_Text passage_.
━━━━━━━━━━━━━━━━━━━━

It depends on the industry. We don’t have any “active” site that we don’t at least spend a few days a month on. We do have some sites we deem “inactive”... Meaning they didn’t do what we hoped so we shelved the site. We might come back to it later or we might let it earn whatever it does until it dies a slow death. I don’t ever want to get complacent with a site we consider a “winner”. That’s when you give the competition the opportunity to do what we’ve done to our competitors in various sectors. Donald Trump talked about that in Think Big and Kick Ass. He got comfortable and lost his A-game. You can’t do that. We never stop trying to make “active sites” even better. We have to do it before our competition does.
You dub AdSense as "webmaster welfare" and seem to much prefer affiliate revenues to AdSense revenues. Do you have any sites in illiquid affiliate markets? How do you monetize them?
I try my damndest to keep AdSense at less than 20% of our revenue. I don’t like being dependent on one company, who doesn’t even tell us what rev-share we’re getting. It makes me nervous. I also don’t like to be dependent on one affiliate program either. Diversity is a good thing. We have a few in illiquid affiliate markets. Some are “future plays” meaning that they don’t have affiliate programs now, but we think the topic will eventually get big and the monetization opportunities will come. But we don’t spend heavy time on those. We usually research before we dive in to make sure affiliate programs are available.
Some of your tweets, blog posts, and past interviews have showed a bit of a distaste for all in one webmaster solutions. What tools (cms, ads, design, seo, etc.) do you consider to be key to your successful fast growing publishing enterprise?
Our CMS was built in house, as our most of our internal reporting tools. I’m actually pretty simple. I like to look at a lot of things by hand. It probably isn’t the most valuable spend of time, but, it works for me. I’m a big evangelist of the Thesis Theme and we use that on several sites (and hybrid it with the CMS) and the folks who we hire to skin them do sexy work. I think we use Open Ads for the CPM based advertising. I use some of your tools too. I also use Compete (for competitive intelligence) and Basecamp (to organize everything). Like I said, I’m pretty simple on the tool front.
It seems a lot of the SEO discourse at the public level has dropped off sharply in quality (but not in quantity) over the past couple years. Some people (like me) have created private sites, but a lot of the old timers that I consider mentors have sorta disappeared from the public discourse. Do you think this is a temporary shift, or a trend that is likely to continue? Are many of these other people moving on to other private communities?

━━━━━━━━━━━━━━━━━━━━

_Task description_. Print the stretch of the interview from "It depends on" through "our competition does.". The material after this comes from a different source than the interview.

_Source excerpt_.
━━━━━━━━━━━━━━━━━━━━

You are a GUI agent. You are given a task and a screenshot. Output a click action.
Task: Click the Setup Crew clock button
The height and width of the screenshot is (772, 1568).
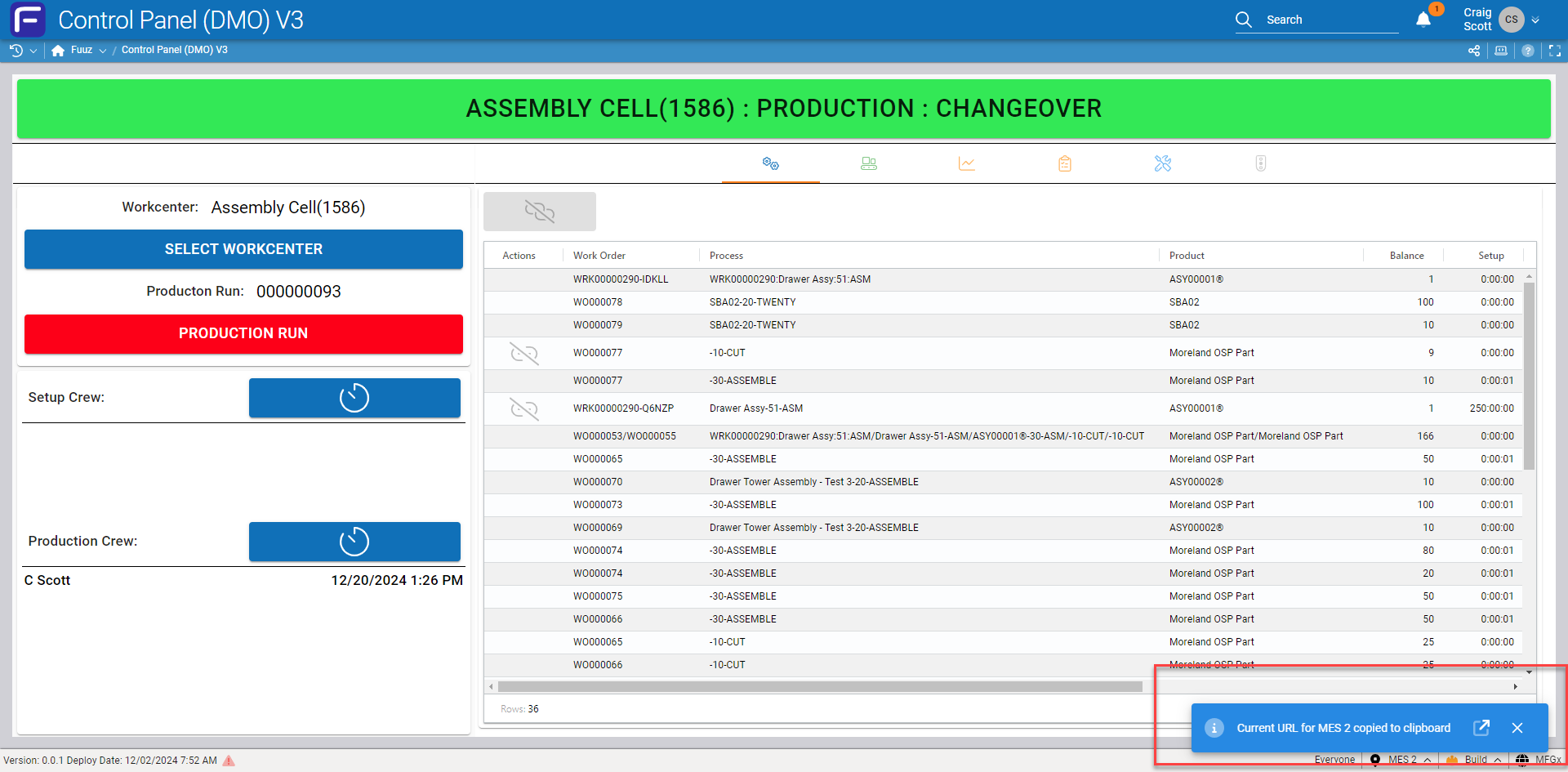[x=354, y=398]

━━━━━━━━━━━━━━━━━━━━

_Reply_.
It depends on the industry. We don’t have any “active” site that we don’t at least spend a few days a month on. We do have some sites we deem “inactive”... Meaning they didn’t do what we hoped so we shelved the site. We might come back to it later or we might let it earn whatever it does until it dies a slow death. I don’t ever want to get complacent with a site we consider a “winner”. That’s when you give the competition the opportunity to do what we’ve done to our competitors in various sectors. Donald Trump talked about that in Think Big and Kick Ass. He got comfortable and lost his A-game. You can’t do that. We never stop trying to make “active sites” even better. We have to do it before our competition does.